#### [Directions]
Transcribe nothing but the lines from the one with "Task: Click the back arrow navigation icon" to the end of the entries, both included, keeping each exact and leaving every picture out.

#### [Material for this exercise]
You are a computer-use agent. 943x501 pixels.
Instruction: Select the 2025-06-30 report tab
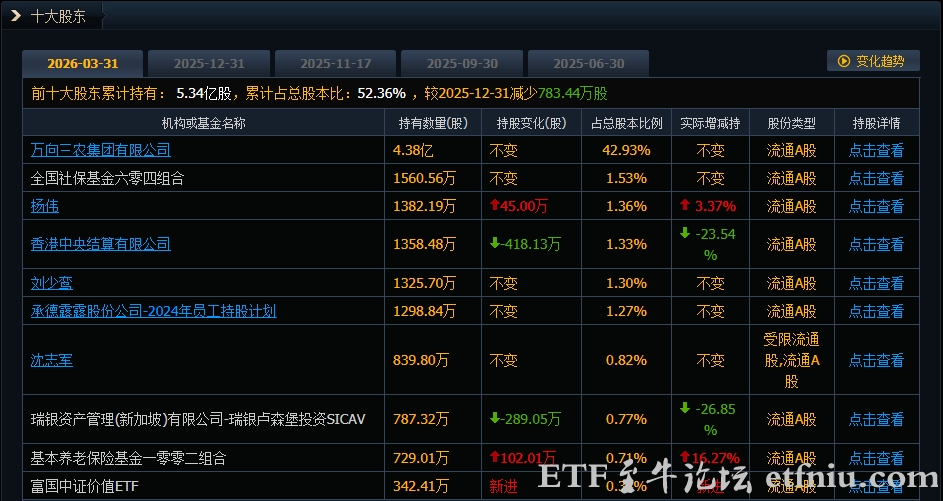[589, 64]
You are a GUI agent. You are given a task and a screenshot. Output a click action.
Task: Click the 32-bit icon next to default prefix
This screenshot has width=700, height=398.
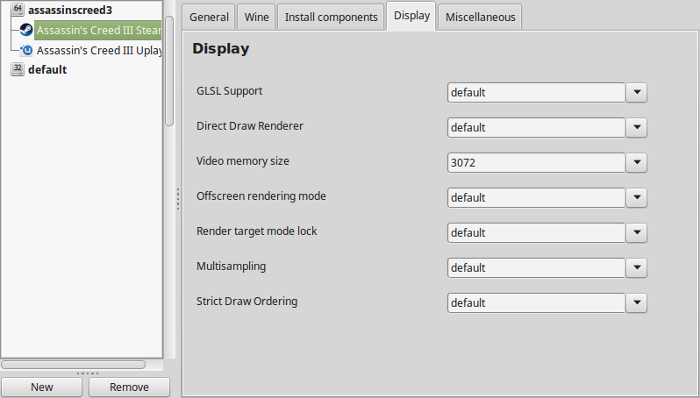click(17, 69)
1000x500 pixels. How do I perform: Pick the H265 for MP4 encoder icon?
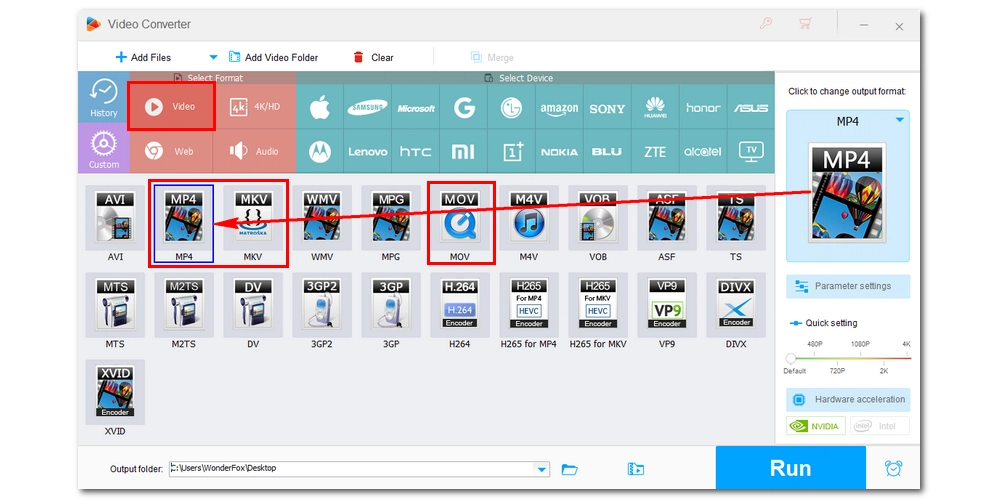tap(529, 304)
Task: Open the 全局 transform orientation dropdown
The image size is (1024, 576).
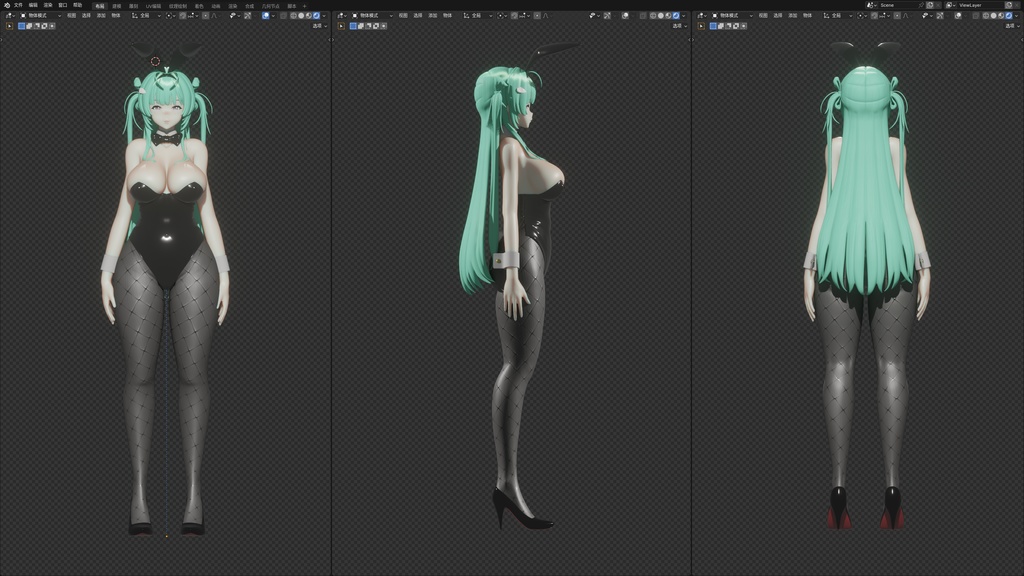Action: [x=148, y=16]
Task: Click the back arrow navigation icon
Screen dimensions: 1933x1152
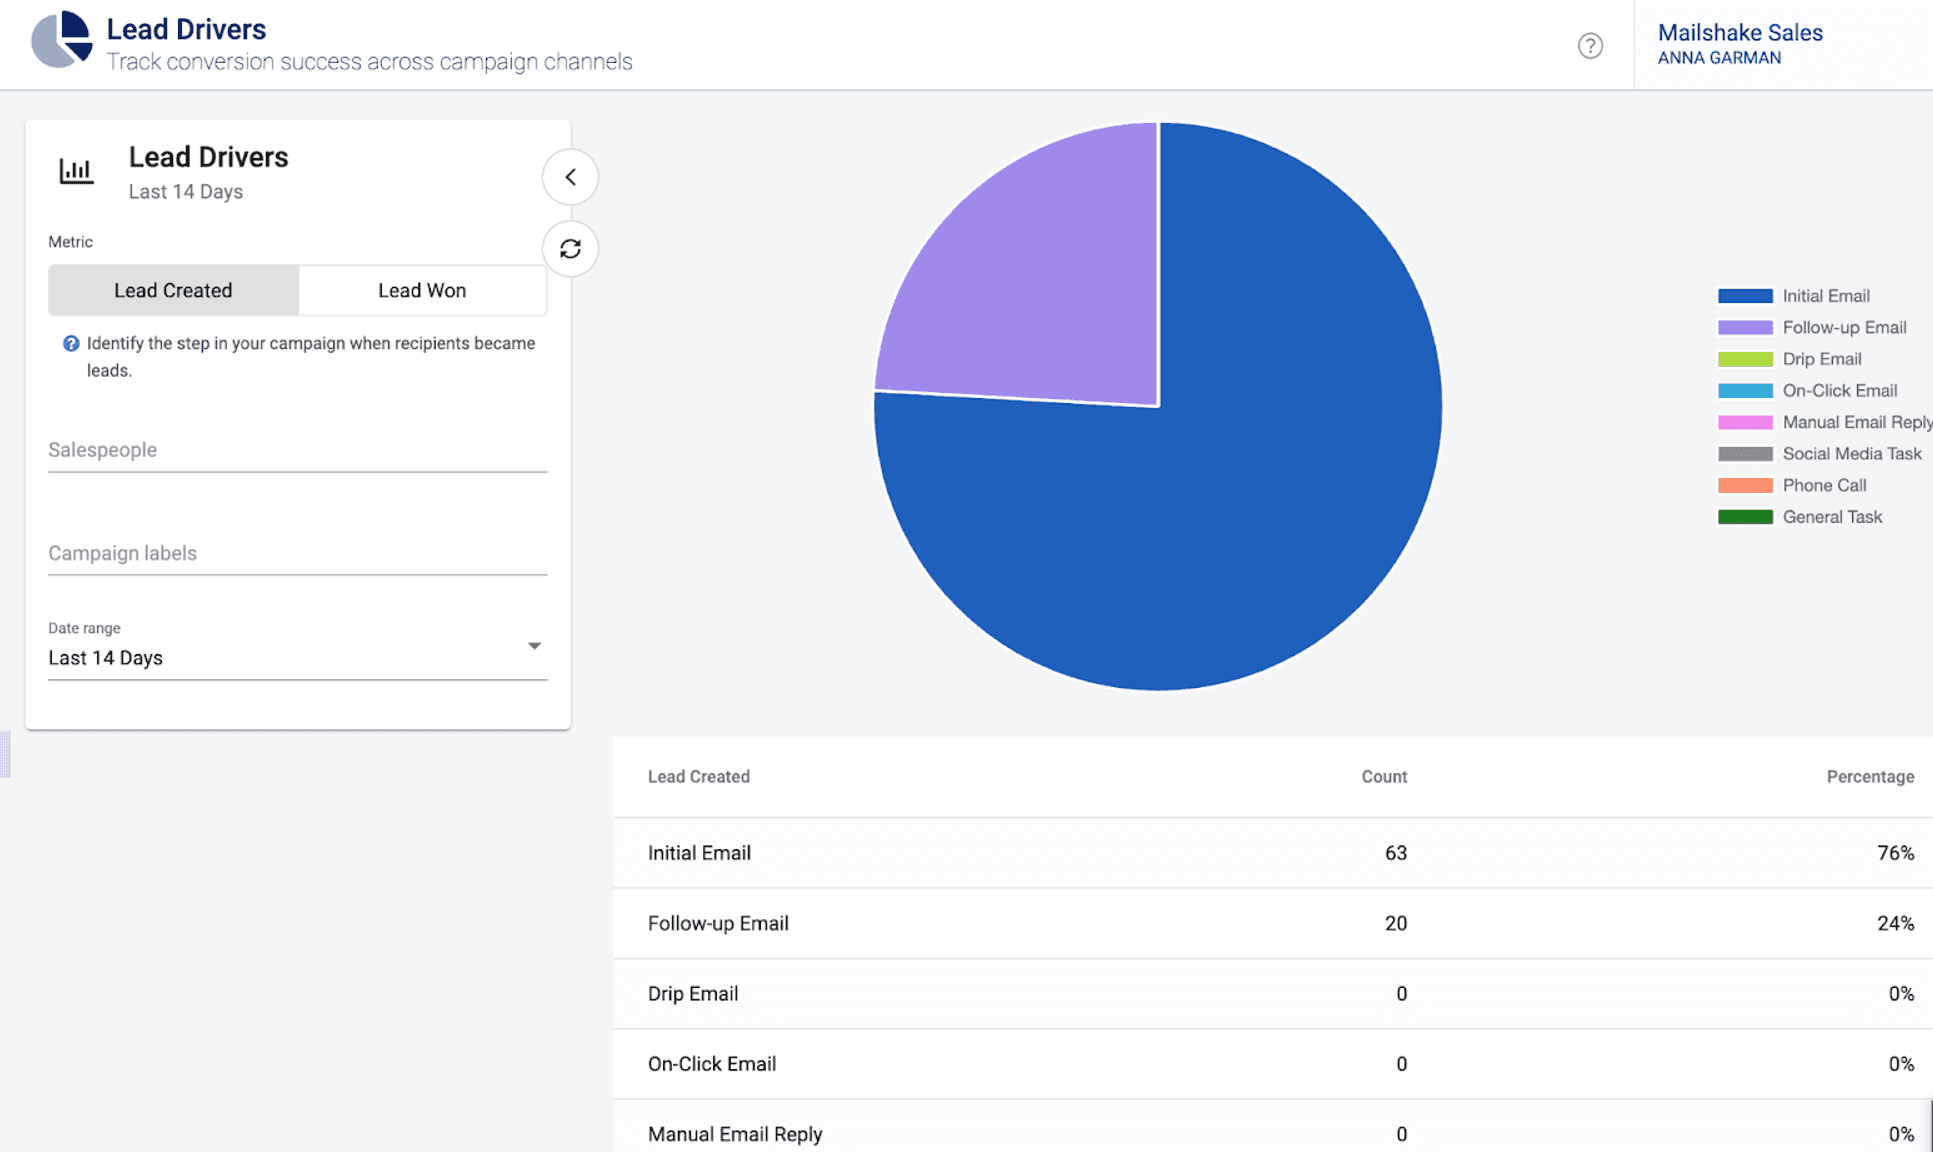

#### [Exercise response]
Task: Click the back arrow navigation icon
Screen dimensions: 1933x1152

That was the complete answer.